Collection Management for IDEAL

TR Number
Journal Title
Journal ISSN
Volume Title

The collection management portion of the information retrieval system has three major tasks. The first task is to perform incremental update of the new data flow from the tweet MySQL database to HDFS and then to HBase. Secondly, for the raw tweets coming into HBase, we are supposed to clean them. Duplicated URLs should be discarded. Also important is to conduct noise reduction.
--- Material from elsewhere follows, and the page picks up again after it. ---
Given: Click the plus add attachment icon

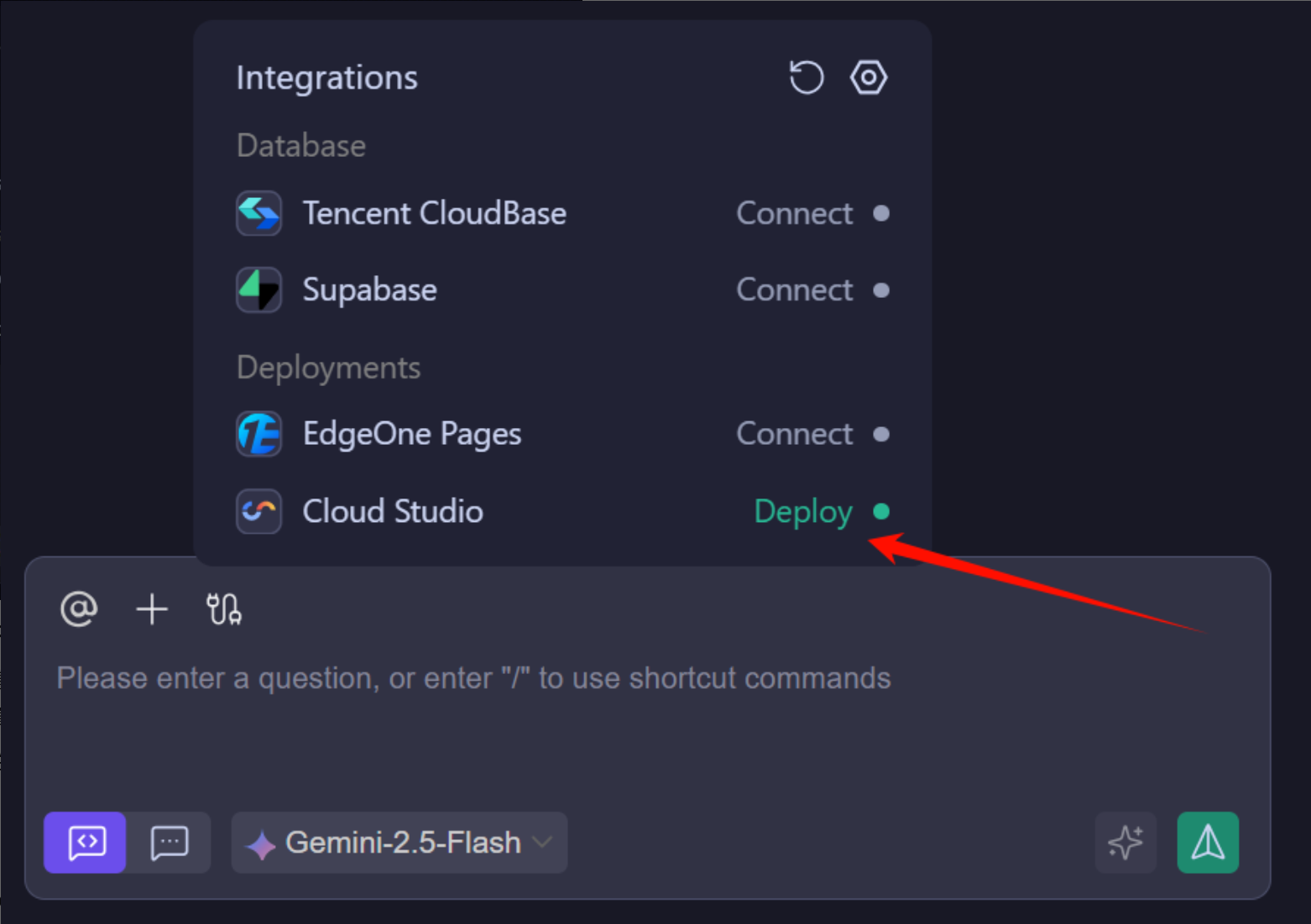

Finally, for the cleaned tweets and webpages, we should do Named Entity Recognition (NER), from which we extract out the information like person, organization, and location names.
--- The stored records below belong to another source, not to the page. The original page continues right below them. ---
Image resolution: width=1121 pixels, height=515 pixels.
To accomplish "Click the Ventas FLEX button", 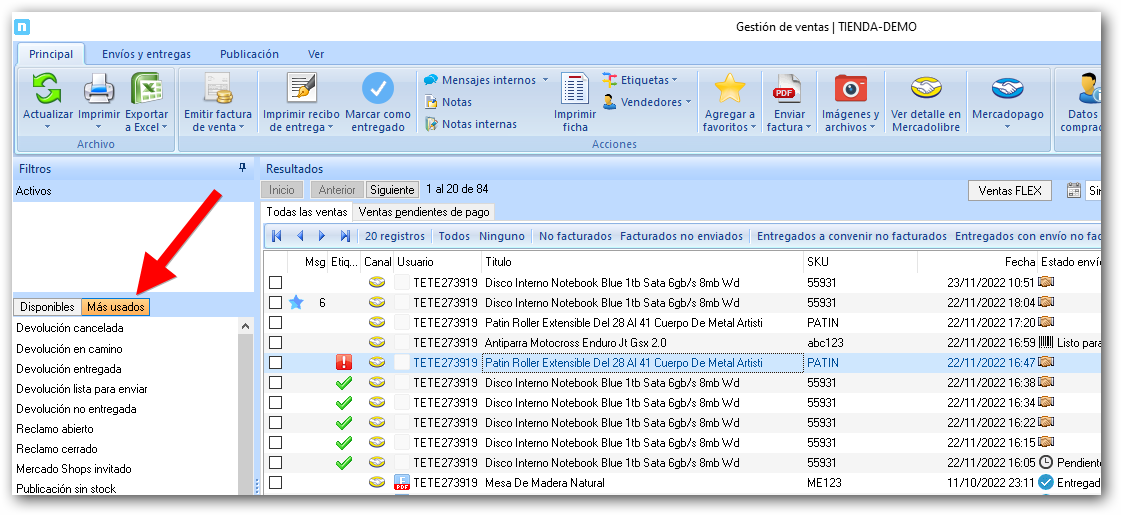I will click(1009, 191).
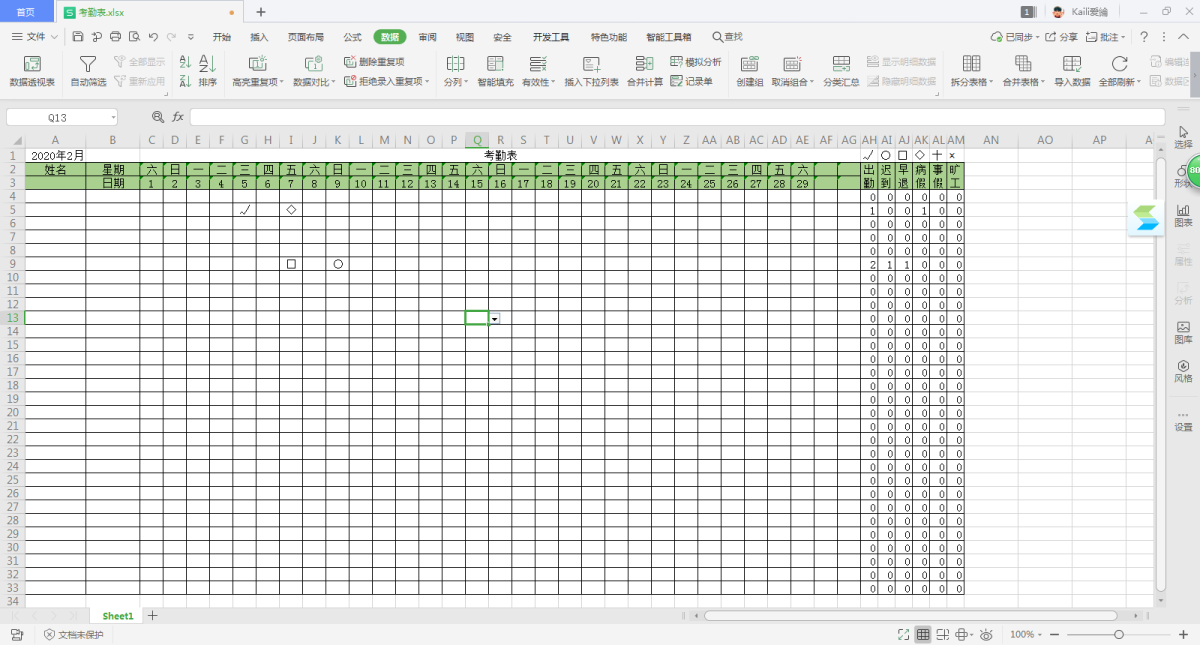Click the Subtotal (分类汇总) icon

(x=841, y=64)
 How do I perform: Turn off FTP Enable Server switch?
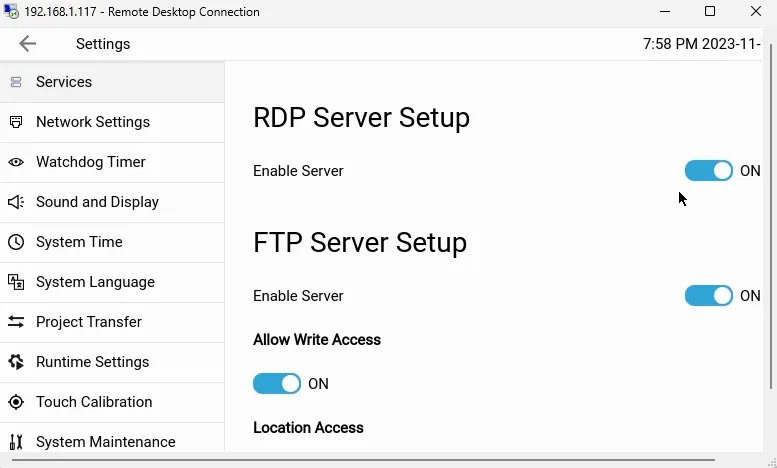pos(709,296)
First, based on existing data flow from the tweet MySQL database to HBase in the IDEAL system, we developed a Sqoop script to import new tweets from MySQL to HDFS. Then another Pig script is run to transfer them into HBase. Afterwards, for raw tweets in HBase, we run a noise reduction module to remove non-ASCII characters, extract hashtags, mentions and URLs from tweet text. Similar procedures were also performed for raw webpage records provided by the GRAs for this project. All the cleaned data for the 6 small collections have been uploaded into HBase with pre-defined schemas documented in this report. Then all the other teams like classification and clustering can consume our cleaned data.
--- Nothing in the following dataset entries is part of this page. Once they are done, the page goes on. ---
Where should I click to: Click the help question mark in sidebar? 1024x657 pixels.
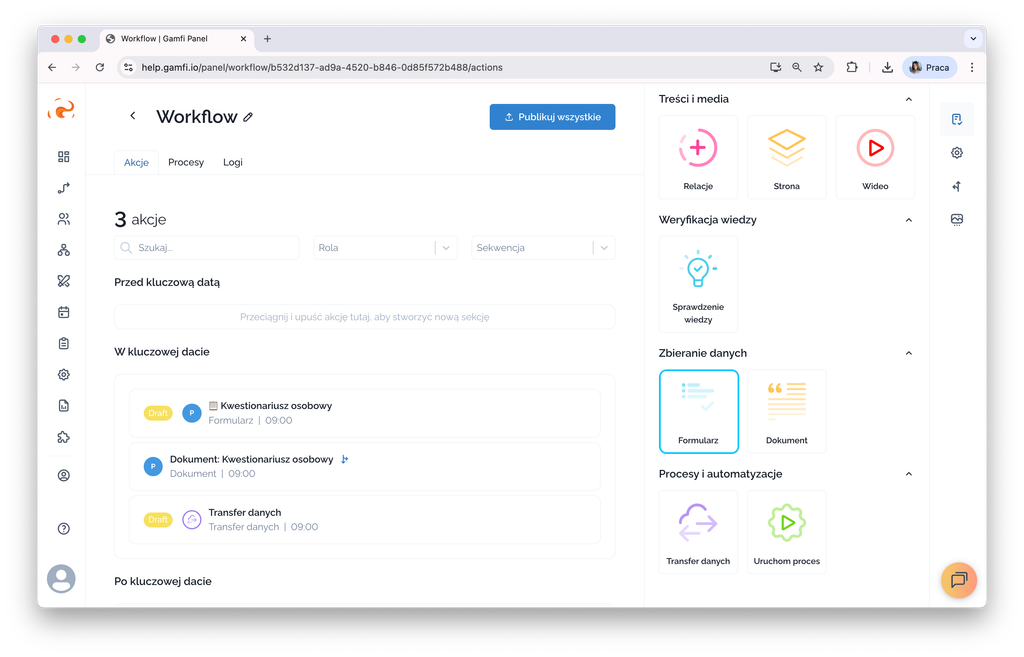(64, 528)
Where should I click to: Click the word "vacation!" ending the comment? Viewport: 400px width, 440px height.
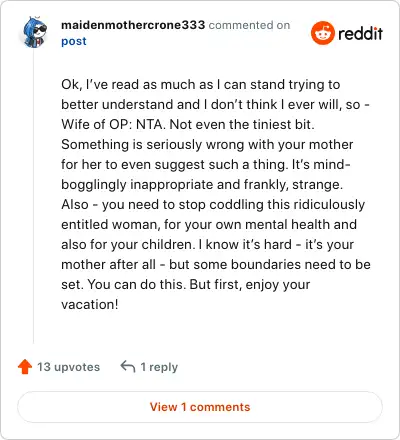click(x=90, y=305)
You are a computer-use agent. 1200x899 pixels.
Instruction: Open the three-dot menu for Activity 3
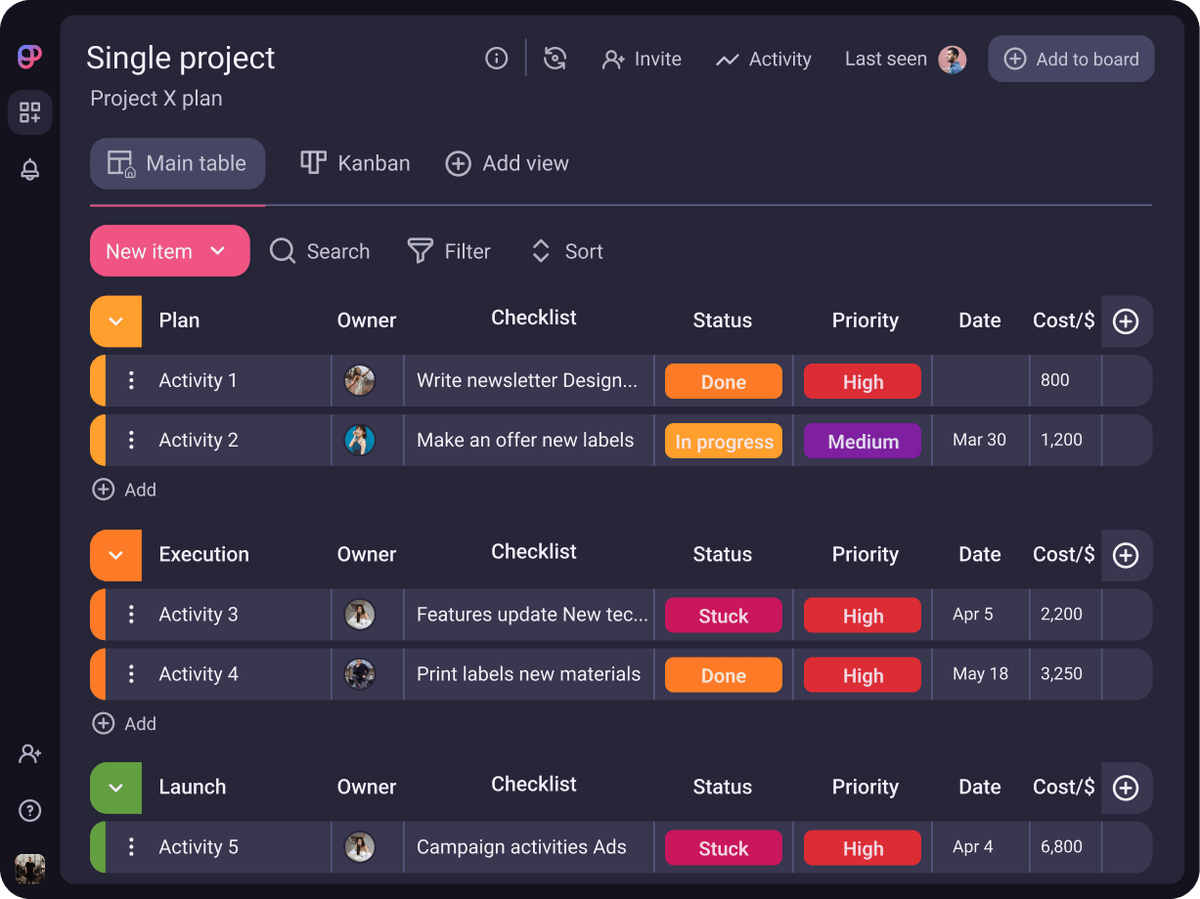pyautogui.click(x=131, y=614)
Besides what has been done so far, it is desirable to do NER, which tries to extract structured information such as person, organization and location from unstructured text. But due to time limitations, this must be relegated to future work. Also needed is automating the webpage crawling and cleaning processes, which are essential after incremental update. That would expand URLs extracted from tweets in HBase first, and then crawl the corresponding webpages after invalid URL removal. Finally, extracted useful information in webpages would be stored into HBase.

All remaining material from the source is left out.